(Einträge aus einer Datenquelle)
***
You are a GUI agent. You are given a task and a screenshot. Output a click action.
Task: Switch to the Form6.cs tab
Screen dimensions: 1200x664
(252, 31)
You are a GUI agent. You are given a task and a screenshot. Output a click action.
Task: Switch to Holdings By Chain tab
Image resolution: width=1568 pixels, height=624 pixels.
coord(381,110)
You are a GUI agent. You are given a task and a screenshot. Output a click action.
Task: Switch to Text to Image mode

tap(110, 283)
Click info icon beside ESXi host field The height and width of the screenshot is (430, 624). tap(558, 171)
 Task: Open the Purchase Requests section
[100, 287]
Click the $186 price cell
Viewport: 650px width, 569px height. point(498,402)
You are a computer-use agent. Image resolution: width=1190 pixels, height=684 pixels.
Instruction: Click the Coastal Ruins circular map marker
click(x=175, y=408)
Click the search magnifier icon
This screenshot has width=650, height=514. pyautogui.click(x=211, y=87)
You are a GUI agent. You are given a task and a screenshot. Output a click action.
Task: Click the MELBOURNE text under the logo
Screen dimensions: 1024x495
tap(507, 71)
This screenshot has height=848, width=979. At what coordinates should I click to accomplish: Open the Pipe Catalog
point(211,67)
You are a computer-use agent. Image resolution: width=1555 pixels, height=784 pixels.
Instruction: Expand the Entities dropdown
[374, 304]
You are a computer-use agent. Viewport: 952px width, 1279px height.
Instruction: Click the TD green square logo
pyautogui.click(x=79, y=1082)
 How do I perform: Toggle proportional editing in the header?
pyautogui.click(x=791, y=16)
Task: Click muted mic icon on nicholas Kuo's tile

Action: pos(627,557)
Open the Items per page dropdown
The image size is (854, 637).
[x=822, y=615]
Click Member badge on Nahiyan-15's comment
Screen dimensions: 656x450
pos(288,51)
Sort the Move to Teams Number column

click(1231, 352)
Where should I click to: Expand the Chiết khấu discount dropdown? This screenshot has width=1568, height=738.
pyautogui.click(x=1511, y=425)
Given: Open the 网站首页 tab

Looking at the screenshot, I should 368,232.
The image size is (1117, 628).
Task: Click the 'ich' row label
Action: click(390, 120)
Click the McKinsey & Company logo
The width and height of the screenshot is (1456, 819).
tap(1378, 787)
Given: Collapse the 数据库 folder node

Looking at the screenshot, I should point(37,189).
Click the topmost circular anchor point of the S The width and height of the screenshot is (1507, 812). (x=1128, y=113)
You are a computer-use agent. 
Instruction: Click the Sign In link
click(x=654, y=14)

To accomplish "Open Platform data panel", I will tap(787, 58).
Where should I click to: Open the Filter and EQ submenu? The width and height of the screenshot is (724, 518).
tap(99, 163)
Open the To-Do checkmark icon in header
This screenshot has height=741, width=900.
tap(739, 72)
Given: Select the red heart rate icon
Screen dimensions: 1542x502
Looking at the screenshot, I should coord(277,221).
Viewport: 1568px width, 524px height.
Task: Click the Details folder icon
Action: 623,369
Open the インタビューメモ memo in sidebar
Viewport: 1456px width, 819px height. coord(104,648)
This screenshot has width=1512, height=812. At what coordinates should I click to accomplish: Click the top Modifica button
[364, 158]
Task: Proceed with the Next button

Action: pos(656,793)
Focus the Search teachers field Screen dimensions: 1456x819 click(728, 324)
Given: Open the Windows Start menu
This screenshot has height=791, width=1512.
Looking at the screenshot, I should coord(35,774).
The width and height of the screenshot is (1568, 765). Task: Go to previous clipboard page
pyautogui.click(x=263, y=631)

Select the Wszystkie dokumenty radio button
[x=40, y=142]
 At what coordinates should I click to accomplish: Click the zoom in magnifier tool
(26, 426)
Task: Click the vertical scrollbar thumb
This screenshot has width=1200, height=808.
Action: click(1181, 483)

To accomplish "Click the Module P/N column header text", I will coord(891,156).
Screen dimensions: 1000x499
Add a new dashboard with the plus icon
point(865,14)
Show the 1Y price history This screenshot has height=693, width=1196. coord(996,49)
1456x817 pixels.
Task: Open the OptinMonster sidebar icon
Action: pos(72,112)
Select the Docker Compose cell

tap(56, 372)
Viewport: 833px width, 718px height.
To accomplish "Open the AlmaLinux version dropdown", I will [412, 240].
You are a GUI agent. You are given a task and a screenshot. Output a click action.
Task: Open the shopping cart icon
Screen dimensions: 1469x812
***
ZIEL: Kopier das gesamte Material oben Zeile für Zeile, ohne etwas daran zu ändern.

VOLLSTÄNDIGE AUSGABE:
You are a GUI agent. You are given a task and a screenshot. Output a click action.
Task: Switch to the Form6.cs tab
Screen dimensions: 1200x664
(252, 31)
You are a GUI agent. You are given a task and a screenshot. Output a click action.
Task: Switch to Holdings By Chain tab
Image resolution: width=1568 pixels, height=624 pixels.
coord(381,110)
You are a GUI agent. You are given a task and a screenshot. Output a click action.
Task: Switch to Text to Image mode

tap(110, 283)
Click info icon beside ESXi host field The height and width of the screenshot is (430, 624). tap(558, 171)
 Task: Open the Purchase Requests section
[100, 287]
Click the $186 price cell
Viewport: 650px width, 569px height. point(498,402)
You are a computer-use agent. Image resolution: width=1190 pixels, height=684 pixels.
Instruction: Click the Coastal Ruins circular map marker
click(x=175, y=408)
Click the search magnifier icon
This screenshot has width=650, height=514. pyautogui.click(x=211, y=87)
You are a GUI agent. You are given a task and a screenshot. Output a click action.
Task: Click the MELBOURNE text under the logo
Screen dimensions: 1024x495
tap(507, 71)
This screenshot has height=848, width=979. At what coordinates should I click to accomplish: Open the Pipe Catalog
point(211,67)
You are a computer-use agent. Image resolution: width=1555 pixels, height=784 pixels.
Instruction: Expand the Entities dropdown
[374, 304]
You are a computer-use agent. Viewport: 952px width, 1279px height.
Instruction: Click the TD green square logo
pyautogui.click(x=79, y=1082)
 How do I perform: Toggle proportional editing in the header?
pyautogui.click(x=791, y=16)
Task: Click muted mic icon on nicholas Kuo's tile

Action: pos(627,557)
Open the Items per page dropdown
The image size is (854, 637).
[x=822, y=615]
Click Member badge on Nahiyan-15's comment
Screen dimensions: 656x450
pos(288,51)
Sort the Move to Teams Number column

click(1231, 352)
Where should I click to: Expand the Chiết khấu discount dropdown? This screenshot has width=1568, height=738.
pyautogui.click(x=1511, y=425)
Given: Open the 网站首页 tab

Looking at the screenshot, I should 368,232.
The image size is (1117, 628).
Task: Click the 'ich' row label
Action: click(390, 120)
Click the McKinsey & Company logo
The width and height of the screenshot is (1456, 819).
tap(1378, 787)
Given: Collapse the 数据库 folder node

Looking at the screenshot, I should point(37,189).
Click the topmost circular anchor point of the S The width and height of the screenshot is (1507, 812). (x=1128, y=113)
You are a computer-use agent. 
Instruction: Click the Sign In link
click(x=654, y=14)

To accomplish "Open Platform data panel", I will tap(787, 58).
Where should I click to: Open the Filter and EQ submenu? The width and height of the screenshot is (724, 518).
tap(99, 163)
Open the To-Do checkmark icon in header
This screenshot has height=741, width=900.
tap(739, 72)
Given: Select the red heart rate icon
Screen dimensions: 1542x502
Looking at the screenshot, I should coord(277,221).
Viewport: 1568px width, 524px height.
Task: Click the Details folder icon
Action: 623,369
Open the インタビューメモ memo in sidebar
Viewport: 1456px width, 819px height. coord(104,648)
This screenshot has width=1512, height=812. At what coordinates should I click to accomplish: Click the top Modifica button
[364, 158]
Task: Proceed with the Next button

Action: pos(656,793)
Focus the Search teachers field Screen dimensions: 1456x819 click(728, 324)
Given: Open the Windows Start menu
This screenshot has height=791, width=1512.
Looking at the screenshot, I should coord(35,774).
The width and height of the screenshot is (1568, 765). Task: Go to previous clipboard page
pyautogui.click(x=263, y=631)

Select the Wszystkie dokumenty radio button
[x=40, y=142]
 At what coordinates should I click to accomplish: Click the zoom in magnifier tool
(26, 426)
Task: Click the vertical scrollbar thumb
This screenshot has width=1200, height=808.
Action: click(1181, 483)

To accomplish "Click the Module P/N column header text", I will coord(891,156).
Screen dimensions: 1000x499
Add a new dashboard with the plus icon
point(865,14)
Show the 1Y price history This screenshot has height=693, width=1196. coord(996,49)
1456x817 pixels.
Task: Open the OptinMonster sidebar icon
Action: pos(72,112)
Select the Docker Compose cell

tap(56, 372)
Viewport: 833px width, 718px height.
To accomplish "Open the AlmaLinux version dropdown", I will [412, 240].
You are a GUI agent. You are given a task and a screenshot. Output a click action.
Task: Open the shopping cart icon
Screen dimensions: 1469x812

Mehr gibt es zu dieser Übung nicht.